● **The problem**
An exact copy of the entries is needed, with every line included.

--- Dataset excerpts Enclosed Below ---

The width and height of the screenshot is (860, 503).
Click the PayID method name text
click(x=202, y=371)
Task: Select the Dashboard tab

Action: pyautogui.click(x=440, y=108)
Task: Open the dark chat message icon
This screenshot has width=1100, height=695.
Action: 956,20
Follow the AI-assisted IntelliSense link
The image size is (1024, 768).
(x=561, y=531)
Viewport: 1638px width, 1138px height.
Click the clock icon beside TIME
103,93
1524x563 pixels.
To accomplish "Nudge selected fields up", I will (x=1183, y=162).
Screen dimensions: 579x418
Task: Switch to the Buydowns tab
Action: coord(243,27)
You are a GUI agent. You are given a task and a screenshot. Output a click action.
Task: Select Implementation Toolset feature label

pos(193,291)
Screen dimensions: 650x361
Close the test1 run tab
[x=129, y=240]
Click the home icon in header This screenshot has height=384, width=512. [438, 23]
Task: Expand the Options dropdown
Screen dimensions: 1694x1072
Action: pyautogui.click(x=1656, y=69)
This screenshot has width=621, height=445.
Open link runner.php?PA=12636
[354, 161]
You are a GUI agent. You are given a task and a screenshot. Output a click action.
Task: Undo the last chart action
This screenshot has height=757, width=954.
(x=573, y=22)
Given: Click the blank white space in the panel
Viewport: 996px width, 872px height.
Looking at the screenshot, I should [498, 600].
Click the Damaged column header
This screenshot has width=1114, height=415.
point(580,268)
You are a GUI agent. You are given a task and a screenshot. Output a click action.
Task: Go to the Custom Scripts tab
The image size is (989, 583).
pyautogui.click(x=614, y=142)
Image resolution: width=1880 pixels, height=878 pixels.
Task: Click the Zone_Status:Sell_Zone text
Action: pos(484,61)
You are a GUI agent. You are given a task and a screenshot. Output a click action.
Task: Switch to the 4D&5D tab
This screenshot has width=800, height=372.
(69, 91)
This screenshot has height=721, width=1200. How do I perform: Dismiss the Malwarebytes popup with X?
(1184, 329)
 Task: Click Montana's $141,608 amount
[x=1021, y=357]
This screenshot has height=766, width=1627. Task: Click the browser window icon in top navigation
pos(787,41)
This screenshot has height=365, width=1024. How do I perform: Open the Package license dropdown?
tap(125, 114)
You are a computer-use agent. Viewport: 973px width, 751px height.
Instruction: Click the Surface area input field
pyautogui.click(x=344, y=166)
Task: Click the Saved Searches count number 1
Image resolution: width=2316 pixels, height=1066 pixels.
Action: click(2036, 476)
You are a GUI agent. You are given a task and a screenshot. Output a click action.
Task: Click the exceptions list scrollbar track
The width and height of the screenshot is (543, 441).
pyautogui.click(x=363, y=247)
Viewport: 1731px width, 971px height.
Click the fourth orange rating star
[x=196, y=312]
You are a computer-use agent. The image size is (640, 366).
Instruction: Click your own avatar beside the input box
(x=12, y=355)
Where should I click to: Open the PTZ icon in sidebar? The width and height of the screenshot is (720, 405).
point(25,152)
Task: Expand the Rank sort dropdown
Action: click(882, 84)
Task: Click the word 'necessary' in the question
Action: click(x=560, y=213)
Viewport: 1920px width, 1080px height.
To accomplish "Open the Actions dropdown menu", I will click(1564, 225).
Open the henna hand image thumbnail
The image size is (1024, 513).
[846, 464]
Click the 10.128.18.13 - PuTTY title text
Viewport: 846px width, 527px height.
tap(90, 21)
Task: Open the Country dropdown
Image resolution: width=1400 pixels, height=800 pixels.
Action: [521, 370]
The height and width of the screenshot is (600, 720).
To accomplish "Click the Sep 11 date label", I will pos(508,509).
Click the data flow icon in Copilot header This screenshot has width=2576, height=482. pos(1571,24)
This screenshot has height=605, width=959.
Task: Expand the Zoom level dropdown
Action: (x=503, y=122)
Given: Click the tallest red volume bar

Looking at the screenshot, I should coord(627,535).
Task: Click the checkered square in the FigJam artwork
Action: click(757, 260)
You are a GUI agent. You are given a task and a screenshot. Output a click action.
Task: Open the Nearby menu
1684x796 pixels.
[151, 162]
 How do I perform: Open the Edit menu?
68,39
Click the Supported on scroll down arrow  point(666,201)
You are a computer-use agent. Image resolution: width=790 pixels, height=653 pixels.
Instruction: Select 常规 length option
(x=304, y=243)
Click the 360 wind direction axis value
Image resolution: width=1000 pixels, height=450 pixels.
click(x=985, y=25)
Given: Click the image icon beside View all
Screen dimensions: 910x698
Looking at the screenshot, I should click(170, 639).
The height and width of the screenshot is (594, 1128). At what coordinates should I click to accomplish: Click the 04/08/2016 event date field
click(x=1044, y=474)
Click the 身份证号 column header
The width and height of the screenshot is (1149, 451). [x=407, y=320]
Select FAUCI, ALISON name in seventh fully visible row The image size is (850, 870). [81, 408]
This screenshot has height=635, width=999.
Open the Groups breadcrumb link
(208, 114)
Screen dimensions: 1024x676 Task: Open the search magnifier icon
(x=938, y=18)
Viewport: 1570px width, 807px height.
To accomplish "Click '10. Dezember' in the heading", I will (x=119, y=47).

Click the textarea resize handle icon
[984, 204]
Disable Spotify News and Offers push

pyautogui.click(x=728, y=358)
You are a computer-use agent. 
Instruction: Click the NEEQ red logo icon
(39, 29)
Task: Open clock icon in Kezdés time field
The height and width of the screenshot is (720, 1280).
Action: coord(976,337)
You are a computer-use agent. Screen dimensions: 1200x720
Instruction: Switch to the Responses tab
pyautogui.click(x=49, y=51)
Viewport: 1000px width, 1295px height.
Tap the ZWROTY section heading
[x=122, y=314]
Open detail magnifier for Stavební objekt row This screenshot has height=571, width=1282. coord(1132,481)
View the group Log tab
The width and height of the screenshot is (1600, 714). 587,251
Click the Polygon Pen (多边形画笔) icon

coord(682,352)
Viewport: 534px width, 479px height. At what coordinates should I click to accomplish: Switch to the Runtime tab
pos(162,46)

--- End of Enclosed Dataset excerpts ---

● **Expected output**
The width and height of the screenshot is (860, 503).
Click the PayID method name text
click(x=202, y=371)
Task: Select the Dashboard tab

Action: pyautogui.click(x=440, y=108)
Task: Open the dark chat message icon
This screenshot has width=1100, height=695.
Action: 956,20
Follow the AI-assisted IntelliSense link
The image size is (1024, 768).
(x=561, y=531)
Viewport: 1638px width, 1138px height.
Click the clock icon beside TIME
103,93
1524x563 pixels.
To accomplish "Nudge selected fields up", I will (x=1183, y=162).
Screen dimensions: 579x418
Task: Switch to the Buydowns tab
Action: coord(243,27)
You are a GUI agent. You are given a task and a screenshot. Output a click action.
Task: Select Implementation Toolset feature label

pos(193,291)
Screen dimensions: 650x361
Close the test1 run tab
[x=129, y=240]
Click the home icon in header This screenshot has height=384, width=512. [438, 23]
Task: Expand the Options dropdown
Screen dimensions: 1694x1072
Action: pyautogui.click(x=1656, y=69)
This screenshot has width=621, height=445.
Open link runner.php?PA=12636
[354, 161]
You are a GUI agent. You are given a task and a screenshot. Output a click action.
Task: Undo the last chart action
This screenshot has height=757, width=954.
(x=573, y=22)
Given: Click the blank white space in the panel
Viewport: 996px width, 872px height.
Looking at the screenshot, I should [498, 600].
Click the Damaged column header
This screenshot has width=1114, height=415.
point(580,268)
You are a GUI agent. You are given a task and a screenshot. Output a click action.
Task: Go to the Custom Scripts tab
The image size is (989, 583).
pyautogui.click(x=614, y=142)
Image resolution: width=1880 pixels, height=878 pixels.
Task: Click the Zone_Status:Sell_Zone text
Action: pos(484,61)
You are a GUI agent. You are given a task and a screenshot. Output a click action.
Task: Switch to the 4D&5D tab
This screenshot has width=800, height=372.
(69, 91)
This screenshot has height=721, width=1200. How do I perform: Dismiss the Malwarebytes popup with X?
(1184, 329)
 Task: Click Montana's $141,608 amount
[x=1021, y=357]
This screenshot has height=766, width=1627. Task: Click the browser window icon in top navigation
pos(787,41)
This screenshot has height=365, width=1024. How do I perform: Open the Package license dropdown?
tap(125, 114)
You are a computer-use agent. Viewport: 973px width, 751px height.
Instruction: Click the Surface area input field
pyautogui.click(x=344, y=166)
Task: Click the Saved Searches count number 1
Image resolution: width=2316 pixels, height=1066 pixels.
Action: click(2036, 476)
You are a GUI agent. You are given a task and a screenshot. Output a click action.
Task: Click the exceptions list scrollbar track
The width and height of the screenshot is (543, 441).
pyautogui.click(x=363, y=247)
Viewport: 1731px width, 971px height.
Click the fourth orange rating star
[x=196, y=312]
You are a computer-use agent. The image size is (640, 366).
Instruction: Click your own avatar beside the input box
(x=12, y=355)
Where should I click to: Open the PTZ icon in sidebar? The width and height of the screenshot is (720, 405).
point(25,152)
Task: Expand the Rank sort dropdown
Action: click(882, 84)
Task: Click the word 'necessary' in the question
Action: click(x=560, y=213)
Viewport: 1920px width, 1080px height.
To accomplish "Open the Actions dropdown menu", I will click(1564, 225).
Open the henna hand image thumbnail
The image size is (1024, 513).
[846, 464]
Click the 10.128.18.13 - PuTTY title text
Viewport: 846px width, 527px height.
tap(90, 21)
Task: Open the Country dropdown
Image resolution: width=1400 pixels, height=800 pixels.
Action: [521, 370]
The height and width of the screenshot is (600, 720).
To accomplish "Click the Sep 11 date label", I will pos(508,509).
Click the data flow icon in Copilot header This screenshot has width=2576, height=482. pos(1571,24)
This screenshot has height=605, width=959.
Task: Expand the Zoom level dropdown
Action: (x=503, y=122)
Given: Click the tallest red volume bar

Looking at the screenshot, I should coord(627,535).
Task: Click the checkered square in the FigJam artwork
Action: click(757, 260)
You are a GUI agent. You are given a task and a screenshot. Output a click action.
Task: Open the Nearby menu
1684x796 pixels.
[151, 162]
 How do I perform: Open the Edit menu?
68,39
Click the Supported on scroll down arrow  point(666,201)
You are a computer-use agent. Image resolution: width=790 pixels, height=653 pixels.
Instruction: Select 常规 length option
(x=304, y=243)
Click the 360 wind direction axis value
Image resolution: width=1000 pixels, height=450 pixels.
click(x=985, y=25)
Given: Click the image icon beside View all
Screen dimensions: 910x698
Looking at the screenshot, I should click(170, 639).
The height and width of the screenshot is (594, 1128). At what coordinates should I click to accomplish: Click the 04/08/2016 event date field
click(x=1044, y=474)
Click the 身份证号 column header
The width and height of the screenshot is (1149, 451). [x=407, y=320]
Select FAUCI, ALISON name in seventh fully visible row The image size is (850, 870). [81, 408]
This screenshot has height=635, width=999.
Open the Groups breadcrumb link
(208, 114)
Screen dimensions: 1024x676 Task: Open the search magnifier icon
(x=938, y=18)
Viewport: 1570px width, 807px height.
To accomplish "Click '10. Dezember' in the heading", I will (x=119, y=47).

Click the textarea resize handle icon
[984, 204]
Disable Spotify News and Offers push

pyautogui.click(x=728, y=358)
You are a computer-use agent. 
Instruction: Click the NEEQ red logo icon
(39, 29)
Task: Open clock icon in Kezdés time field
The height and width of the screenshot is (720, 1280).
Action: coord(976,337)
You are a computer-use agent. Screen dimensions: 1200x720
Instruction: Switch to the Responses tab
pyautogui.click(x=49, y=51)
Viewport: 1000px width, 1295px height.
Tap the ZWROTY section heading
[x=122, y=314]
Open detail magnifier for Stavební objekt row This screenshot has height=571, width=1282. coord(1132,481)
View the group Log tab
The width and height of the screenshot is (1600, 714). 587,251
Click the Polygon Pen (多边形画笔) icon

coord(682,352)
Viewport: 534px width, 479px height. At what coordinates should I click to accomplish: Switch to the Runtime tab
pos(162,46)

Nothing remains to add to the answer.